TASK PROMPT — What you give back should be exactly the opening lines of the data, ending with the line that contains "The width and height of the screenshot is (1951, 691)." and including it.

▽

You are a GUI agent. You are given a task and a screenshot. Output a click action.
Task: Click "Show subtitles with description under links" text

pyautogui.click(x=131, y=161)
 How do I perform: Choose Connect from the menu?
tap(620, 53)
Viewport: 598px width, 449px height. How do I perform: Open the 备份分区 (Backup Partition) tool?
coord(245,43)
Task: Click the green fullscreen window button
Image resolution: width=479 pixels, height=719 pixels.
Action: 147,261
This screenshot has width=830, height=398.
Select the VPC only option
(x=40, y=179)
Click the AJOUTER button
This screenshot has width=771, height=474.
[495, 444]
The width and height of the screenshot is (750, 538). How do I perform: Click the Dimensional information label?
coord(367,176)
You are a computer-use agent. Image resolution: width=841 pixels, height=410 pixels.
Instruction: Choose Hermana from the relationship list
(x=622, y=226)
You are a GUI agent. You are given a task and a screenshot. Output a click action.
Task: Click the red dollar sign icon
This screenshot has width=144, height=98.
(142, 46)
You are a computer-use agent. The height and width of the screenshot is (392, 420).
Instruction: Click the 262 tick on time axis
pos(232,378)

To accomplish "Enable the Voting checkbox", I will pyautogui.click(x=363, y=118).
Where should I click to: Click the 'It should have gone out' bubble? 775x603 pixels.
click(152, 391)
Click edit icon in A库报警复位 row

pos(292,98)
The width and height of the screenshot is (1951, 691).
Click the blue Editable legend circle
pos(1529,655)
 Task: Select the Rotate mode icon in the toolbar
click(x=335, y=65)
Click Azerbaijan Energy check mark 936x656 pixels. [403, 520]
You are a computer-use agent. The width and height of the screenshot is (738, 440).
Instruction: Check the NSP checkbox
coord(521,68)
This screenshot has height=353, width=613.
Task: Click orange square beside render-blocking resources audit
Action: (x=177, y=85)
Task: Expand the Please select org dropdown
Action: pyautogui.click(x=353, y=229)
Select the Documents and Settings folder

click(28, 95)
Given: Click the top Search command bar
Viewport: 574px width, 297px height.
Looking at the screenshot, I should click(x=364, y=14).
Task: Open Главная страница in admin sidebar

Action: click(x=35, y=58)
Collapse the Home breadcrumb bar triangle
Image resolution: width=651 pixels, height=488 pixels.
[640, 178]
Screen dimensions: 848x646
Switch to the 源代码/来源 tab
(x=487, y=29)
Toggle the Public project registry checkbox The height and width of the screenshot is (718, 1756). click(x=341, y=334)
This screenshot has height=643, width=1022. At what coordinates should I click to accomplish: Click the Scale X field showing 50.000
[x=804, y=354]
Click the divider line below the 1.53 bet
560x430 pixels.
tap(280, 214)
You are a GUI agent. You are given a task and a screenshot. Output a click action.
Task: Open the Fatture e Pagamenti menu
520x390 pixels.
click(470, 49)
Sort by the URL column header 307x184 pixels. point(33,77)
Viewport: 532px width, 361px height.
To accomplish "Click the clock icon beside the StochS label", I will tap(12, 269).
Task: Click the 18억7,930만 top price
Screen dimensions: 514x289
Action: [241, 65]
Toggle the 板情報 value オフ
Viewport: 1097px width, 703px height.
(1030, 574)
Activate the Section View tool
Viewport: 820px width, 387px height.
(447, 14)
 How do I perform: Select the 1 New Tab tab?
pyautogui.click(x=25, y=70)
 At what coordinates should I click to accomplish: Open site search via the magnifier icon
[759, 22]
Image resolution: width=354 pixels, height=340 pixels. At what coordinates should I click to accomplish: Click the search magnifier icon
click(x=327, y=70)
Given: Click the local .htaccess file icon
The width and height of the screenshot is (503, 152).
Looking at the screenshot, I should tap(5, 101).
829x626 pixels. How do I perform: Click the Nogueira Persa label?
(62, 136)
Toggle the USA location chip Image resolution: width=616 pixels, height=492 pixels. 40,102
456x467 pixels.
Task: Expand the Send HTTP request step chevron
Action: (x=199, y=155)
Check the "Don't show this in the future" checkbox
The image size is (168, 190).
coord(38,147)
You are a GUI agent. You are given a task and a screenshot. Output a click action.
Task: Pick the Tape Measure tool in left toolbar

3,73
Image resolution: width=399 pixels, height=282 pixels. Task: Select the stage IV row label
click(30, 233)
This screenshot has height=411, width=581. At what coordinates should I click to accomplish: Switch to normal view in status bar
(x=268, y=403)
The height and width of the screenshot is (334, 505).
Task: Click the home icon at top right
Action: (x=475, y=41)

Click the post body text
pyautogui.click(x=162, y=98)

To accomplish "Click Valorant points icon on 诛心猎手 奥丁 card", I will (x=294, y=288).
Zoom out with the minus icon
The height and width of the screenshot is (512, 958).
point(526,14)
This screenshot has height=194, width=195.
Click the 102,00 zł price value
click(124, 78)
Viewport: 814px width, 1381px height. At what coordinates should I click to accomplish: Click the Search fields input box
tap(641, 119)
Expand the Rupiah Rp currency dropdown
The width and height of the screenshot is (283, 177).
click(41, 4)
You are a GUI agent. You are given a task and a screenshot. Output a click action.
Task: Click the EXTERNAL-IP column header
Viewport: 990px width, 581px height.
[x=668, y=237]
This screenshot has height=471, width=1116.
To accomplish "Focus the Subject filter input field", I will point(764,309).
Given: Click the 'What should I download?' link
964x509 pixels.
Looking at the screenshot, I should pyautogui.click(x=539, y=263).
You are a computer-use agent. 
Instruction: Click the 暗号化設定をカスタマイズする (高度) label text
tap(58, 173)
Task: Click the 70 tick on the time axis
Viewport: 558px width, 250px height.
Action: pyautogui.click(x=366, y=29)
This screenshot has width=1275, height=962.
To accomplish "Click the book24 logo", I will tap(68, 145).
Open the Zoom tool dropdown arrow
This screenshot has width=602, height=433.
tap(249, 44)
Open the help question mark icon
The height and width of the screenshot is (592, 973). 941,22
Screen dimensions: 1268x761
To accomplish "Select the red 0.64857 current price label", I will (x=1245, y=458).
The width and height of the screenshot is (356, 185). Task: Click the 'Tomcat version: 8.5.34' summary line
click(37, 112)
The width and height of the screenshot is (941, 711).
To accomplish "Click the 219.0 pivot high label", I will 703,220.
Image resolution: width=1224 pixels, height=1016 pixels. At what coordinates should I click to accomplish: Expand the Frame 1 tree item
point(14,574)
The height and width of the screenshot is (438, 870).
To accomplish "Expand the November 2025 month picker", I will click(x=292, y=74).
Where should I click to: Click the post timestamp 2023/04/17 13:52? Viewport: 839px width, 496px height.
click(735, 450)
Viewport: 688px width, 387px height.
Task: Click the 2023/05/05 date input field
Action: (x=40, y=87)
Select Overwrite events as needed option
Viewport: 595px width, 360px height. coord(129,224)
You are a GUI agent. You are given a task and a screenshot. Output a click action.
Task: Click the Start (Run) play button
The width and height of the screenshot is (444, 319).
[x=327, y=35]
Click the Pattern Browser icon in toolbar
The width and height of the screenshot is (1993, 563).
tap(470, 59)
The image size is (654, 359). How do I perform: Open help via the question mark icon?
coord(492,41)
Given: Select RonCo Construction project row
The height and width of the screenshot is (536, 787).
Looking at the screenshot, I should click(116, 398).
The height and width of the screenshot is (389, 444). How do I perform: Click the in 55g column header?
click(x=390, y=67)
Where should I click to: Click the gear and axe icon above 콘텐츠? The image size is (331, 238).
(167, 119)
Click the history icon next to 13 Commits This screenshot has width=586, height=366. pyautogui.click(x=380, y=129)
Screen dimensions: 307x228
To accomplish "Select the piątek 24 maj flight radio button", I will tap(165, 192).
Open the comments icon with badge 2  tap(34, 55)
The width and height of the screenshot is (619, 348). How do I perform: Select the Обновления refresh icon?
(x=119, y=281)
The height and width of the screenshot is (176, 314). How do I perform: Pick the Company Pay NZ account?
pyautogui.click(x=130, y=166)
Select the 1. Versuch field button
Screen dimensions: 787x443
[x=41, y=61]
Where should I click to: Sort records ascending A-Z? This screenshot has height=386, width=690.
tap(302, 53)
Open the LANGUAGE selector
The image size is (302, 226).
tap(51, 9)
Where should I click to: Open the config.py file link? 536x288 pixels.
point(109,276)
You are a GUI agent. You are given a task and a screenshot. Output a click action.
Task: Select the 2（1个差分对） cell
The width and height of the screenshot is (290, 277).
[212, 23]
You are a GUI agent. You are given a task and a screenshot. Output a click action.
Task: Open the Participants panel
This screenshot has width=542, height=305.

△

ANSWER BELOW —
You are a GUI agent. You are given a task and a screenshot. Output a click action.
Task: Click "Show subtitles with description under links" text

pyautogui.click(x=131, y=161)
 How do I perform: Choose Connect from the menu?
tap(620, 53)
Viewport: 598px width, 449px height. How do I perform: Open the 备份分区 (Backup Partition) tool?
coord(245,43)
Task: Click the green fullscreen window button
Image resolution: width=479 pixels, height=719 pixels.
Action: 147,261
This screenshot has width=830, height=398.
Select the VPC only option
(x=40, y=179)
Click the AJOUTER button
This screenshot has width=771, height=474.
[495, 444]
The width and height of the screenshot is (750, 538). How do I perform: Click the Dimensional information label?
coord(367,176)
You are a computer-use agent. Image resolution: width=841 pixels, height=410 pixels.
Instruction: Choose Hermana from the relationship list
(x=622, y=226)
You are a GUI agent. You are given a task and a screenshot. Output a click action.
Task: Click the red dollar sign icon
This screenshot has width=144, height=98.
(142, 46)
You are a computer-use agent. The height and width of the screenshot is (392, 420).
Instruction: Click the 262 tick on time axis
pos(232,378)

To accomplish "Enable the Voting checkbox", I will pyautogui.click(x=363, y=118).
Where should I click to: Click the 'It should have gone out' bubble? 775x603 pixels.
click(152, 391)
Click edit icon in A库报警复位 row

pos(292,98)
The width and height of the screenshot is (1951, 691).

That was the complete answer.